Access to various registry and file state should be done by calling functions that provide a caller with the location of the state and then the state is read/written relative to that location. Do not use hardcoded absolute registry paths and file paths.
This section contains the following subsections:
Registry state
This section contains the following subsections:
PnP device registry state
Isolated driver packages and user-mode components typically use one of two locations to store device state in the registry. These are the hardware key (device key) for the device and the software key (driver key) for the device. The hardware key is typically for settings related to how an individual device instance interacts with the hardware. For example, to enable a hardware feature or put the hardware into a specific mode. The software key is typically for settings related to how an individual device instance interacts with the system and other software. For example, to configure the location of a data file, to inter operate with a framework, or to access app settings for a device. To retrieve a handle to these registry locations, use one of the following options:
IoOpenDeviceRegistryKey (WDM)
CM_Open_DevNode_Key (user-mode code)
INF AddReg directive using HKR reg-root entries in an add-registry-section referenced from an INF DDInstall section or DDInstall.HW section, as shown below:
[ExampleDDInstall.HW]
AddReg = Example_DDInstall.AddReg
[Example_DDInstall.AddReg]
HKR,,ExampleValue,,%13%\ExampleFile.dll
Device interface registry state
To read and write device interface registry state, use one of the following options:
CM_Open_Device_Interface_Key (user-mode code)

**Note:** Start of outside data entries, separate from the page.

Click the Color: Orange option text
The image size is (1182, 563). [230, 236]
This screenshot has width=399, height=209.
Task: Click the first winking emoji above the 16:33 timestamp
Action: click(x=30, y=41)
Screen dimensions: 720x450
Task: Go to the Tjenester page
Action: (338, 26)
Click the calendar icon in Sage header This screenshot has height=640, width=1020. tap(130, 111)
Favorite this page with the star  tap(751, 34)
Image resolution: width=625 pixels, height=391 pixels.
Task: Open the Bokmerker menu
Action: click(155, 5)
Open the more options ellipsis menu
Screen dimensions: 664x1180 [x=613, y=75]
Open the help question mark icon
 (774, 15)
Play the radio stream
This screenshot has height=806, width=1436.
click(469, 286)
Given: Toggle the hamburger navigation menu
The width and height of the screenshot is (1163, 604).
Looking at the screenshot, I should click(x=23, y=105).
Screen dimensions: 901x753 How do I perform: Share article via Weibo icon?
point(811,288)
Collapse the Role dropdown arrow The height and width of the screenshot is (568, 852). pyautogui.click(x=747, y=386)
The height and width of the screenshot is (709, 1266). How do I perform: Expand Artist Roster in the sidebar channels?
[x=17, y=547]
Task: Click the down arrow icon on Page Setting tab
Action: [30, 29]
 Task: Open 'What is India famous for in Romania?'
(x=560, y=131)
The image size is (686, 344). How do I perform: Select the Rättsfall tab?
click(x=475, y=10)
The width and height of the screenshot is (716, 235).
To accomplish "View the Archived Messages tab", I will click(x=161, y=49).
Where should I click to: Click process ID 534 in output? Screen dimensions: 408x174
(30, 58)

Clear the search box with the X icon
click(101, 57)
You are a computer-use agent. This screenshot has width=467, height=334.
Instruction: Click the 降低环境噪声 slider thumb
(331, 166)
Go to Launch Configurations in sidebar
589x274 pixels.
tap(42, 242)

INF AddReg directive using HKR reg-root entries in an add-registry-section referenced from an add-interface-section section
Service registry state
Service state should be classified into one of 3 categories
Immutable service registry state
Immutable service state is state that is provided by the driver package that installs the service. These registry values that are set by the INF for driver and Win32 services must be stored under the "Parameters" subkey of the service by providing an HKR line in an AddReg section, and then referencing that section in the service install section in the INF. For example:
[ExampleDDInstall.Services]
Addservice = ExampleService, 0x2, Example_Service_Inst
[Example_Service_Inst]
DisplayName = %ExampleService.SvcDesc%
ServiceType = 1
StartType = 3
ErrorControl = 1
ServiceBinary = %13%\ExampleService.sys
AddReg=Example_Service_Inst.AddReg
[Example_Service_Inst.AddReg]
HKR, Parameters, ExampleValue, 0x00010001, 1
To access the location of this state from the service at runtime, use one of these functions:
IoOpenDriverRegistryKey (WDM) with a DRIVER_REGKEY_TYPE of DriverRegKeyParameters
GetServiceRegistryStateKey (Win32 Services) with a SERVICE_REGISTRY_STATE_TYPE of ServiceRegistryStateParameters
These registry values supplied by the INF in the "Parameters" subkey for the service should only be read at runtime and not modified. They should be treated as read only.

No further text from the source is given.